地阳子冷笑一声,拂尘一扬,转眼套实剑柄,随即缓缓拔剑踏向壁涂,道:“如此说来,贫道就是没有见识了?”
壁涂色变再退,慌忙摆手道:“道长误会,在下不是这个意思!”
萧子申嘿嘿一笑,身形一晃,转眼就拉住了后退的壁涂,只把他往地阳子身前拖去,道:“师兄,想来是壁涂先生心急口误,这就给师兄道个歉吧!”说着,随手一带,就把不敢运使功力的壁涂甩到了地阳子面前,差点撞上地阳子。
壁涂忙止住脚步,依言拜道:“正是口误,正是口误,请道长见谅则个!”
地阳子回剑入鞘,拂尘一摆搭肩,冷哼道:“自己说话注意些才好,地阳子悟性不高,难明隐意,为此丧命就冤枉。”
壁涂慌忙称“是”,哪敢还嘴!
尚书台看了惊怕的壁涂一眼,对天人师道:“前辈,既然青丘山上有天魂轮,又牵连东海先知安危,不如我们多走几步,就先上山去吧,也好让尘泱他们先瞧瞧道法,以求早日解破。”
天人师点头道:“太常侯所言有理,我们就先上山吧。”说着,就看向壁涂,双手合十道:“有劳壁涂先生带路!”
壁涂连声称好,随之道了声失礼,就走了前面,自引领众人往山上去。
萧子申见自天人师现身后,藏法一直望着天人师,似欲说事,又怕打扰,自明白他想向天人师请教东海佛宗之事,就悄悄上前拉住了天人师,小声说了藏法诉求。
天人师含笑点头,随之停下脚步,只等着藏法走来。待藏法走近施礼后,天人师道:“藏法佛友不必多礼,我们权且谈谈,就当交流佛法。
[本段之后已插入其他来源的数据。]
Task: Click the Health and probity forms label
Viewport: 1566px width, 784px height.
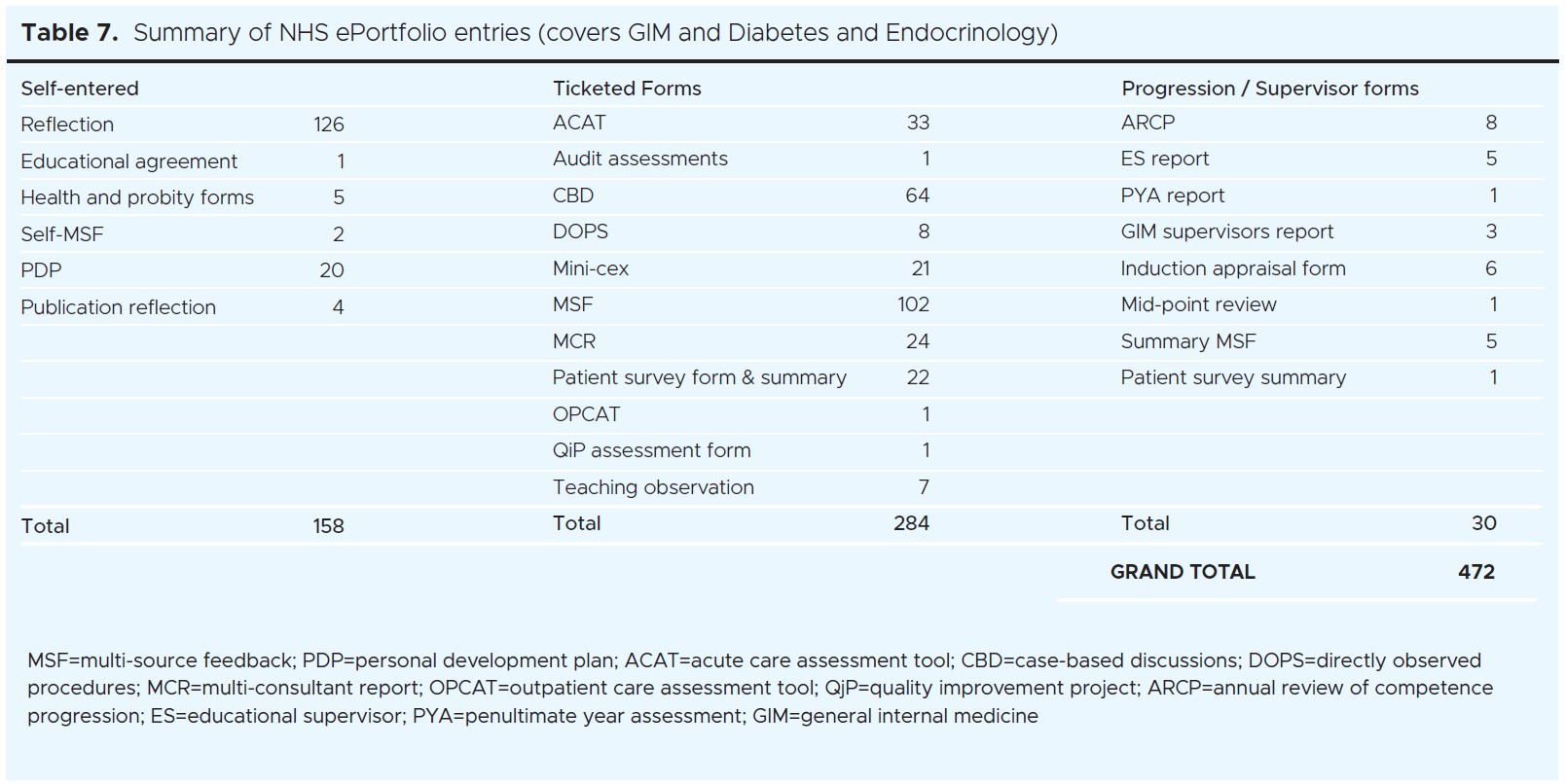Action: (137, 197)
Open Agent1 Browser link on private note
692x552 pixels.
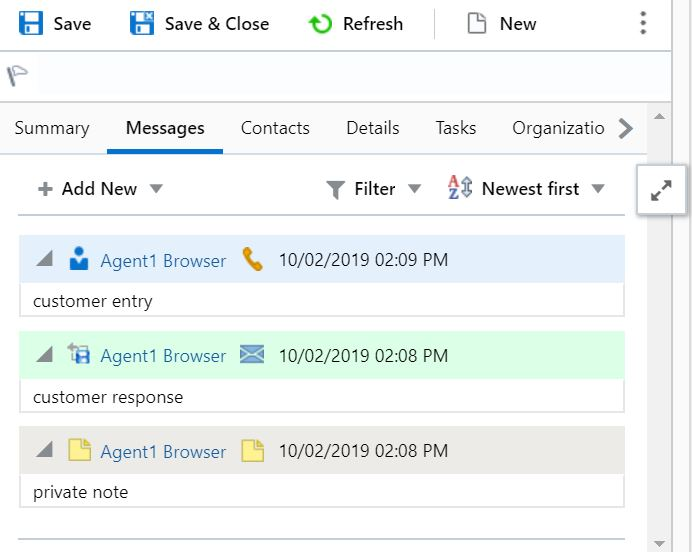point(163,452)
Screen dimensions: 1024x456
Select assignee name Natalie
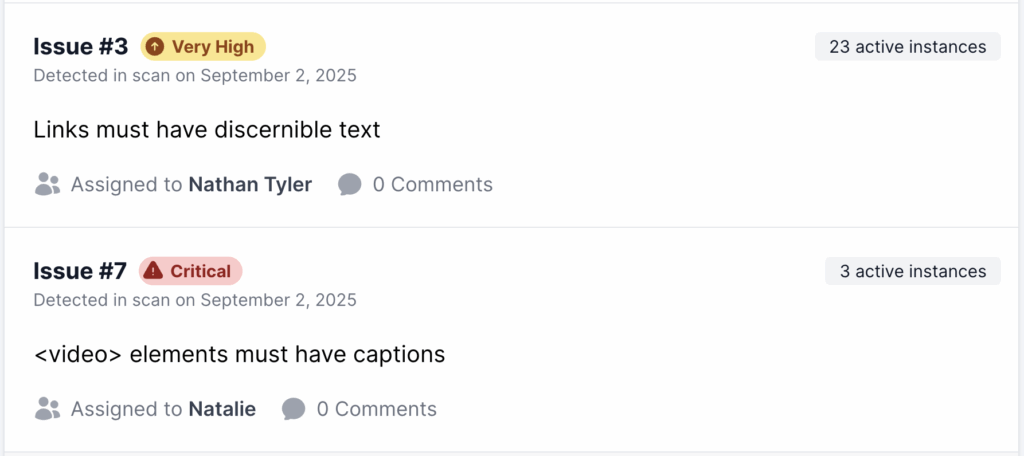point(222,408)
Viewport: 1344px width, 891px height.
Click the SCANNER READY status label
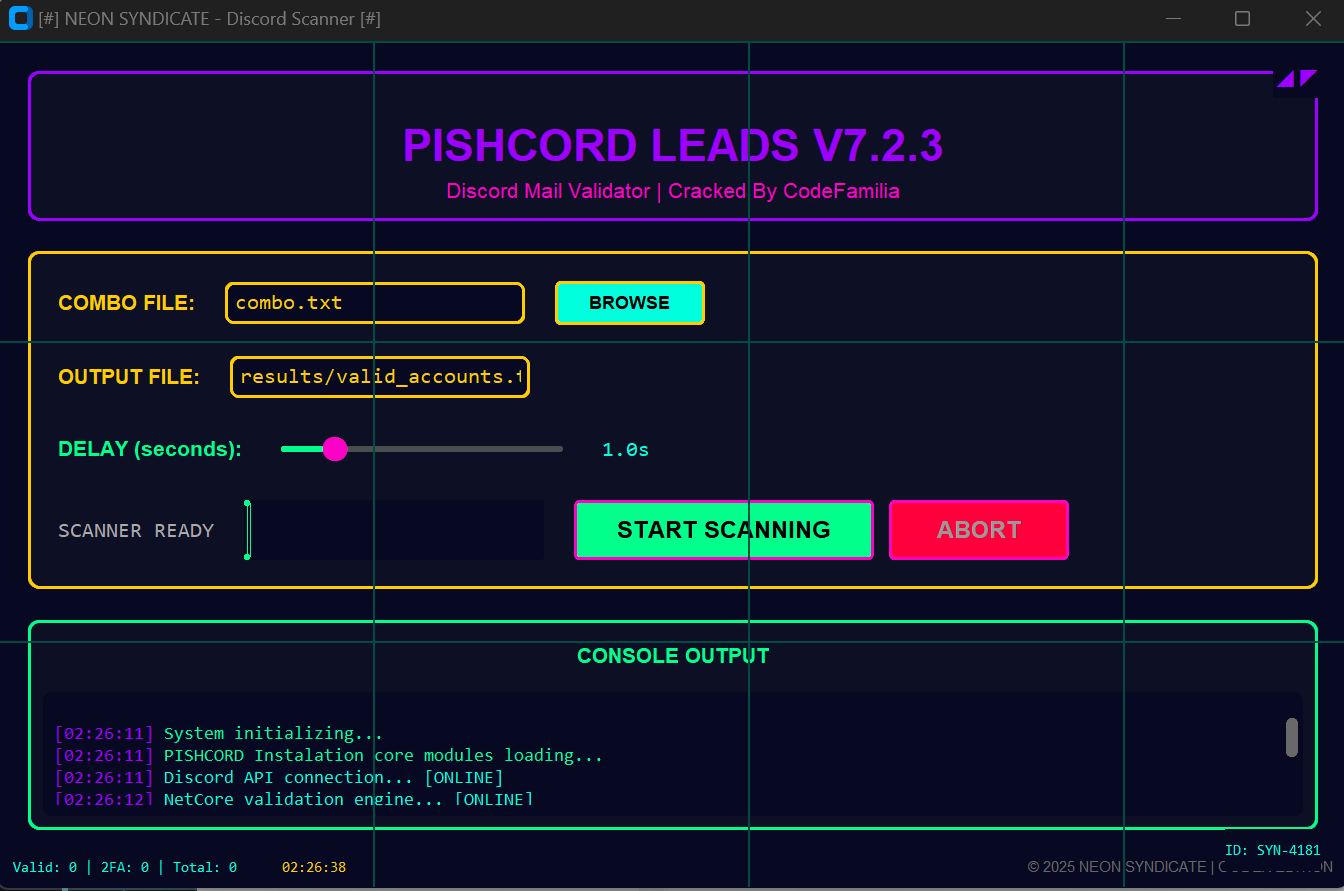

”
一声“佛友”,藏法连称不敢,就与天人师走了最后,请教如何解决东海佛宗乱象。
天人师自听了萧子申的转述,早有思索,虽然法门寺不理俗事,只守渡红尘,但对那些假借出家之名却行躲避之实者早有耳闻,只一路将“规矩佛事,至正本心;传律授戒,一任和尚”等想法一一与藏法探讨,只让藏法点头称是,受益匪浅,并请求天人师留在东海弘扬佛法,主持戒律,以为制度。
天人师点头道:“若待诸邪靖平,渡人渡己的美事,老衲自该大开方便之门。东海佛宗之乱,既起于佛门,也该终于佛门。我佛慈悲渡世,教化世人,却该止悲颜慈,不叫百姓有害,也不该让有害害人害己,误了我佛禅法。”
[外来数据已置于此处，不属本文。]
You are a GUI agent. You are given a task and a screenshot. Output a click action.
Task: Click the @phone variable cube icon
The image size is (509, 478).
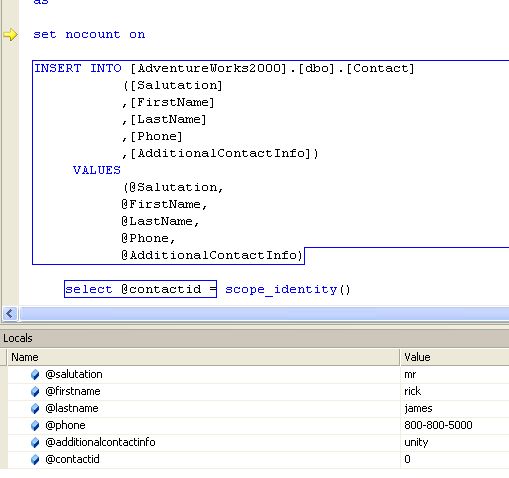click(x=35, y=426)
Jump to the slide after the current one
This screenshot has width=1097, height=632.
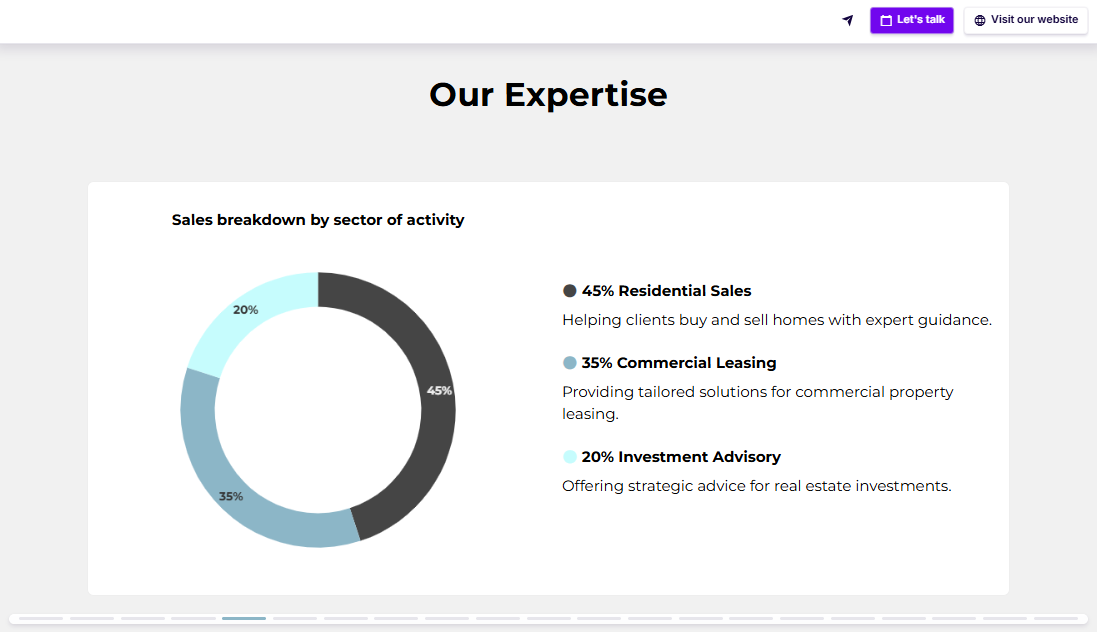[x=295, y=619]
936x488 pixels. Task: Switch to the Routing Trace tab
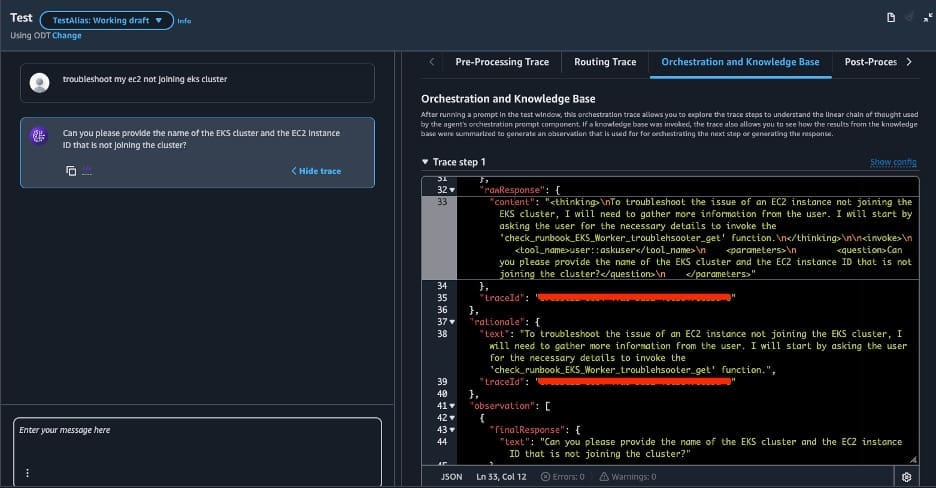604,62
萧子申众人走了多时,到了云雾之处,只感道意扑面而来,让人感而生畏,已知前方就是三清道法布下之处,随之就停下了脚步。
尚书台看着跟来的壁涂,道:“壁涂先生,你可能上山?”
壁涂点头道:“在下被太初真人道法入神,可与山上道法生出感应,道法不阻,可轻易出入。”
尚书台点头道:“那就劳烦先生上山去知会先知一声,待我等调息恢复后,就破开道法带了天魂轮离开,以解先知苦厄,请他不必惊慌。”
壁涂见尚书台让他自如上山,自是求之不得,偷瞥了一眼地阳子,见他不在乎后,一揖告辞,随之就往山上纵去。
壁涂离开后,天人师与藏法也到了,卫尘泱等人随之问起六壬神数与破阵神兵来历,萧子申自一一详细道来。
萧子申说完后,尚书台叹道:“如此说来,伏剑主与杵尊怕是为护神兵而亡,死的冤枉,这伏海名鉴,我等自该照看几分,只不知杵尊是否有亲人在世,又在何方?”
藏法道:“太常侯,据小僧所知,杵尊王爷孤独一生,并无妻妾后人,他所重者,不过东海与百姓。”
天人师点头道:“既如此,我等就还他东海与百姓。”
萧子申拜道:“都怪晚辈一时不察,致使误会,也害了杵尊老王爷。”
卫尘泱拍了拍萧子申,道:“师弟,那般情况下,谁人又不怀疑几分,何况我们之前并不知东海神兵与青丘山六壬神数之事,被人设计原也正常。”